EXERCISE:
Down to the last character, write out the records below.

------------------------

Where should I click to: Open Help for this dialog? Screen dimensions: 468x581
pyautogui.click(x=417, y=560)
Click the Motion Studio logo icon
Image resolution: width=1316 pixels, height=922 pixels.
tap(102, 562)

------------------------

ANSWER TO THE PROBLEM:
Where should I click to: Open Help for this dialog? Screen dimensions: 468x581
pyautogui.click(x=417, y=560)
Click the Motion Studio logo icon
Image resolution: width=1316 pixels, height=922 pixels.
tap(102, 562)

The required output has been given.